Approved a year ago for deadly non-small-cell lung cancer, Iressa causes
tumors to shrink significantly in a small percentage of patients, but
some of those responses are rapid and dramatic. The drug acts by disabling
the epidermal growth factor receptor (EGFR) on the surface of lung cancer
cells, halting signals that can lead to the uncontrolled growth of a malignant
tumor. To understand why the drug worked so well for some patients but
not others, the MGH team screened samples from patients who participated
in an Iressa clinical trial to search for mutations in the EGFR gene.
In eight of nine patients that had responded to Iressa, the researchers
found genetic mutations affecting the same area of the EGFR protein. No
mutations were seen in patients that did not respond. Further tests confirmed
that cultured cells with two of the mutations responded more powerfully
and for a longer time to growth factor and were 10 times more sensitive
to disruption by Iressa than were tumor cells without the mutation.

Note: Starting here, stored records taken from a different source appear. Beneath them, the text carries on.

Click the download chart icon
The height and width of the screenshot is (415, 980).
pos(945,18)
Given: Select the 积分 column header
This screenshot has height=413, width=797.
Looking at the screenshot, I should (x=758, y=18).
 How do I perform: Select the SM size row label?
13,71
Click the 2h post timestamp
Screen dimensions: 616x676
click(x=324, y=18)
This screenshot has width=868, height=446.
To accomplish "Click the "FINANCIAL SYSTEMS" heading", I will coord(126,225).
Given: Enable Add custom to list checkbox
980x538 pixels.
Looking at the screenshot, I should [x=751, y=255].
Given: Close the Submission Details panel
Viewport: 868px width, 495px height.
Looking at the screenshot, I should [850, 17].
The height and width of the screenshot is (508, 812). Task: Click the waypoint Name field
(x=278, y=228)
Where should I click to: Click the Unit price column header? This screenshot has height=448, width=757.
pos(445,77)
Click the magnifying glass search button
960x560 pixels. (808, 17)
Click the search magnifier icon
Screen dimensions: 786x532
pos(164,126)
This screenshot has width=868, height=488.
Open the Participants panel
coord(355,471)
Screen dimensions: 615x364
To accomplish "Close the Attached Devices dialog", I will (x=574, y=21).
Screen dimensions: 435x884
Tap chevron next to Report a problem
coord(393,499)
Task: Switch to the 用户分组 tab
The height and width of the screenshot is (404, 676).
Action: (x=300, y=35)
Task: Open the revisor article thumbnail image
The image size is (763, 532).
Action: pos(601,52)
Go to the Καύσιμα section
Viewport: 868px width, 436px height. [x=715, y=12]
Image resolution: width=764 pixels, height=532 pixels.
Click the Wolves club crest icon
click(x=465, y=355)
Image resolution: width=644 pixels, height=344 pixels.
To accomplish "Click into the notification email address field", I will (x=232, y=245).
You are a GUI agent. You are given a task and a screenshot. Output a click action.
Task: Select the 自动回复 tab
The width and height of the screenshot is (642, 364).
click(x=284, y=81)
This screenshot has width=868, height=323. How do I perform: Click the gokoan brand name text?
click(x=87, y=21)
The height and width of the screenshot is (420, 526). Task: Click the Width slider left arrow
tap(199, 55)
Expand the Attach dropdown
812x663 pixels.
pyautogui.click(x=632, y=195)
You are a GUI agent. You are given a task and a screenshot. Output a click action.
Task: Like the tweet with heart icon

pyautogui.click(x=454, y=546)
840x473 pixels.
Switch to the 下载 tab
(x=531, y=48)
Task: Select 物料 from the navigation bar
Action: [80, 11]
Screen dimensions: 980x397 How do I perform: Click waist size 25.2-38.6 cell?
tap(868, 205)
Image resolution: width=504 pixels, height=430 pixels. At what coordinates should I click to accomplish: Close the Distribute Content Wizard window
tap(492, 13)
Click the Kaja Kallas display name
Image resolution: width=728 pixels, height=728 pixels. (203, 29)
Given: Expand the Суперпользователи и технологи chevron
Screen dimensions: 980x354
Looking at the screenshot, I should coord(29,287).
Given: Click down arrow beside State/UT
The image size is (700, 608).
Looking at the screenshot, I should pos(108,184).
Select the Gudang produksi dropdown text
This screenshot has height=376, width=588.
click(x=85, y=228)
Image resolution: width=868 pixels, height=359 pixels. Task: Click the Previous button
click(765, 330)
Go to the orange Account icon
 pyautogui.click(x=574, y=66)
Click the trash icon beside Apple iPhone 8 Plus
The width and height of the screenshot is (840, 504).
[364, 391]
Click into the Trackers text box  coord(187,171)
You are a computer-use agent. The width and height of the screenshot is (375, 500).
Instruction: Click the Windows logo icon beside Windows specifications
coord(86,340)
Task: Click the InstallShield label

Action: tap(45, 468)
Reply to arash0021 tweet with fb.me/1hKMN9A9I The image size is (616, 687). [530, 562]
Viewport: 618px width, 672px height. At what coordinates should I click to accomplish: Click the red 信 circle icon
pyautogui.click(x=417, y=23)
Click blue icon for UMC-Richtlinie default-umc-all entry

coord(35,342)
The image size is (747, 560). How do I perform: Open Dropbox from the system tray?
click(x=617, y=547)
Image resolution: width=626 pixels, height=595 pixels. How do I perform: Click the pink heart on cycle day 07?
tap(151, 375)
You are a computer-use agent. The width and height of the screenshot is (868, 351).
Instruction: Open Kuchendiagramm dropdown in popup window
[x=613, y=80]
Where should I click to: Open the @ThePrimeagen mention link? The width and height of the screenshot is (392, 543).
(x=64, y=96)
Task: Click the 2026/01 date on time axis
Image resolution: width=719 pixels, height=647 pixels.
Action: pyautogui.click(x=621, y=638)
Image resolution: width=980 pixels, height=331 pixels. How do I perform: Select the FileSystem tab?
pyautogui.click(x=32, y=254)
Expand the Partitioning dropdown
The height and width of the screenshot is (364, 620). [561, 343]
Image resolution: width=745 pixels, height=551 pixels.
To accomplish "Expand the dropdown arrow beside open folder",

Thomas Lynch, MD, director of the MGH Thoracic Oncology Center and a co-lead
author of the paper, says, "These findings will help determine which
patients will benefit from Iressa and which should not receive it. In
addition, if we know a patient is likely to respond, we might be able
to start treatment earlier with this drug that is more effective and has
fewer side effects than standard chemotherapy."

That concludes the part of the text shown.